You cannot, and should not, criminalize dissent. And yet, for all the free speech talk, the last twenty years have seen dissent increasingly criminalized, and state responses to it have gotten much more violent. That's very bad, and Biden has shown no signs at all that he will reverse the trend. Also: property damage is entirely irrelevant. When you gather up a very large group of people, some property damage is almost inevitable, and it's basically impossible for anyone to stop it from happening. But it's also not a big deal. By contrast, beating someone to death with a fire extinguisher
is a big deal.
But make no mistake: what happened on January 6 was not an ordinary protest gone wrong. It was a straightforward coup attempt, a terrorist act that failed. The US came within a whisker of losing the first three people in the presidential line of succession, along with a goodly chunk of the country's politicians. Had the terrorists been only a little more competent, organized, and determined, we'd be having a very different conversation.

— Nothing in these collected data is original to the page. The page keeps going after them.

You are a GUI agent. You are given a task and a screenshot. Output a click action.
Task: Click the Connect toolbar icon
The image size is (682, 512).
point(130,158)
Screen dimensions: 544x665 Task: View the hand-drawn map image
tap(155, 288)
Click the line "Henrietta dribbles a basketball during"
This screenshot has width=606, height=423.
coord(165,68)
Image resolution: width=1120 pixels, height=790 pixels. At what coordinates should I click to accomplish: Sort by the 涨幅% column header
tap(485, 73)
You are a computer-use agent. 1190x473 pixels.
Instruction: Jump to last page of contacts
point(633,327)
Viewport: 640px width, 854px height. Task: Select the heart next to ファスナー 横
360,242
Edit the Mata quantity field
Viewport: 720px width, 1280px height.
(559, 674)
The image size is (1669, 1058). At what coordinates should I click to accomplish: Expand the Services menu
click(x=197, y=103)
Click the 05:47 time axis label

It was a dress rehearsal for the future, and it exposed some pretty fucking serious problems in the law enforcement community. Those problems were there for all to see for a long time--they're not new!--but I think they're much harder to ignore now. It is appropriate and necessary for the perpetrators to be pursued to the full extent of the law.
All violent mobs should be fired upon. Real bullets, please.
No. You absolutely cannot begin massacring your own population, especially over their ability to exercise their First Amendment rights, even if it gets violent. That is a very, very bad path to take.
Best thing Joe Biden can do is be a one term president. He's not even president yet and he's already showing us his spineless, acquiesce to the noisy 'activists' side..
“You can’t tell me that if it had been a group of Black Lives Matter protesters yesterday they wouldn’t have been treated very differently than the mob of thugs that stormed the Capitol,” Biden said in Wilmington, before beginning to hammer his fist against the lectern. “We all know that is true. And it is totally unacceptable. Totally unacceptable. The American people saw it in plain view.”
There is absolutely no question that the police response to the movement for Black lives was very, very different to the police response on January 6. It was much, much more robust and violent, and if you don't see that, then you're deluded.